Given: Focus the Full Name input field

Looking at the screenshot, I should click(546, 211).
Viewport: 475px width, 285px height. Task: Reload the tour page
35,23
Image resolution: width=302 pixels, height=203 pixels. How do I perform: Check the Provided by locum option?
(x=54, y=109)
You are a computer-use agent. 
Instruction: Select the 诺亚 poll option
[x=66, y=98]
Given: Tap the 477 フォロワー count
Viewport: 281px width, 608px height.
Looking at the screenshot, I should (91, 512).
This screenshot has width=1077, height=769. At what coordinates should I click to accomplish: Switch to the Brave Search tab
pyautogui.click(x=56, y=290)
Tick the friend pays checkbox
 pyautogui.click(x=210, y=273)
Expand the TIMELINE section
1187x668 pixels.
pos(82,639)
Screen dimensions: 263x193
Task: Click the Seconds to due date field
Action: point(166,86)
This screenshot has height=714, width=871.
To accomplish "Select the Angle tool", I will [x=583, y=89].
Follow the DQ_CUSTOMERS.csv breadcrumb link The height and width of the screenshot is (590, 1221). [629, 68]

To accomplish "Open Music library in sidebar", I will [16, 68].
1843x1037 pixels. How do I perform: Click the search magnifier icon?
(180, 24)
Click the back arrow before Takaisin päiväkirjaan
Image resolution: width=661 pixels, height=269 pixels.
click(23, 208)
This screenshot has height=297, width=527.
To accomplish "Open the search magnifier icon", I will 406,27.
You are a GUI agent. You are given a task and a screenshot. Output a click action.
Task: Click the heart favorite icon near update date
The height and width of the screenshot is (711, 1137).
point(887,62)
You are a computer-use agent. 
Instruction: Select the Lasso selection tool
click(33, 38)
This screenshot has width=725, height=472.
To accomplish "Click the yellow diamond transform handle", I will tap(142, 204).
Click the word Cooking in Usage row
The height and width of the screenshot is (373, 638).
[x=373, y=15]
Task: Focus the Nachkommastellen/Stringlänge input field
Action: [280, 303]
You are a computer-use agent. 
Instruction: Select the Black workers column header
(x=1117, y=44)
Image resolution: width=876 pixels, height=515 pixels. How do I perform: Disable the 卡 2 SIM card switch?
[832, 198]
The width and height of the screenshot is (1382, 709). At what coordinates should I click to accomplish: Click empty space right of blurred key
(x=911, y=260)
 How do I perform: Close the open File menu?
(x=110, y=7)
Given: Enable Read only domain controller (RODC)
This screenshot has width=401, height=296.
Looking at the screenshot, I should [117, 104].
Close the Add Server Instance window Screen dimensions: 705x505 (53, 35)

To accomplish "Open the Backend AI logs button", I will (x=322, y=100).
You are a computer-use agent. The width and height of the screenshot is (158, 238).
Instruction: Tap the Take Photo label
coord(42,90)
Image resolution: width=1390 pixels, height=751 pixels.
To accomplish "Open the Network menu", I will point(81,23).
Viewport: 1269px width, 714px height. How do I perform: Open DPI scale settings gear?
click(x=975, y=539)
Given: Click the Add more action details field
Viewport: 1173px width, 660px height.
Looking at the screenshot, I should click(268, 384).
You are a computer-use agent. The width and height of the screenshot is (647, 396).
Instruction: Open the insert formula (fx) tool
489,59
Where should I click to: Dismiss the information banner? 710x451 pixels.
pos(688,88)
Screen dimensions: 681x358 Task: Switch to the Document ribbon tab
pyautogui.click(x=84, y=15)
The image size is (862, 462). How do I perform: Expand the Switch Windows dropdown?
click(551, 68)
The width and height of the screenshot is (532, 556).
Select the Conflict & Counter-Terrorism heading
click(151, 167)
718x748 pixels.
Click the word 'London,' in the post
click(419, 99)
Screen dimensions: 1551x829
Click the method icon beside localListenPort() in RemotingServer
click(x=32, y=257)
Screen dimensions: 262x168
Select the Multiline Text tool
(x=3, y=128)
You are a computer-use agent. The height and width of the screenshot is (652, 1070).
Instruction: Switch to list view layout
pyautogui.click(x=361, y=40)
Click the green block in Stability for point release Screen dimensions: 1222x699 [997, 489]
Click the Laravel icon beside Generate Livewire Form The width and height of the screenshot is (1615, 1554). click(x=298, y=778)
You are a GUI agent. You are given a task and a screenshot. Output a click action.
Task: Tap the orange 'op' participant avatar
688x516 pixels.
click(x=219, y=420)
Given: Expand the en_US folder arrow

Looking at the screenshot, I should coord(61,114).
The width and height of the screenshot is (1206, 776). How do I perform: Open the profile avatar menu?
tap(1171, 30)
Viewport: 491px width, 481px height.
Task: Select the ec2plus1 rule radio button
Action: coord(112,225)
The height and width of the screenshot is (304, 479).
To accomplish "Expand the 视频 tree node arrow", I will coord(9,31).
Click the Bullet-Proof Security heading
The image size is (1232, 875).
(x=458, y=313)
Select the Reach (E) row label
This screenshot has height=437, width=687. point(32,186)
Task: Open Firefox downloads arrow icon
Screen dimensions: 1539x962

==================================================

▸ **SET TASK**:
Convert the records above, from the line that contains "The width and height of the screenshot is (1382, 709)." up to and including the line that contains "click(x=975, y=539)", into a JSON list of strings with one string per line and blank lines omitted.

▸ **ANSWER TO THIS PROBLEM**:
[
  "The width and height of the screenshot is (1382, 709). At what coordinates should I click to accomplish: Click empty space right of blurred key",
  "(x=911, y=260)",
  " How do I perform: Close the open File menu?",
  "(x=110, y=7)",
  "Given: Enable Read only domain controller (RODC)",
  "This screenshot has width=401, height=296.",
  "Looking at the screenshot, I should [117, 104].",
  "Close the Add Server Instance window Screen dimensions: 705x505 (53, 35)",
  "To accomplish \"Open the Backend AI logs button\", I will (x=322, y=100).",
  "You are a computer-use agent. The width and height of the screenshot is (158, 238).",
  "Instruction: Tap the Take Photo label",
  "coord(42,90)",
  "Image resolution: width=1390 pixels, height=751 pixels.",
  "To accomplish \"Open the Network menu\", I will point(81,23).",
  "Viewport: 1269px width, 714px height. How do I perform: Open DPI scale settings gear?",
  "click(x=975, y=539)"
]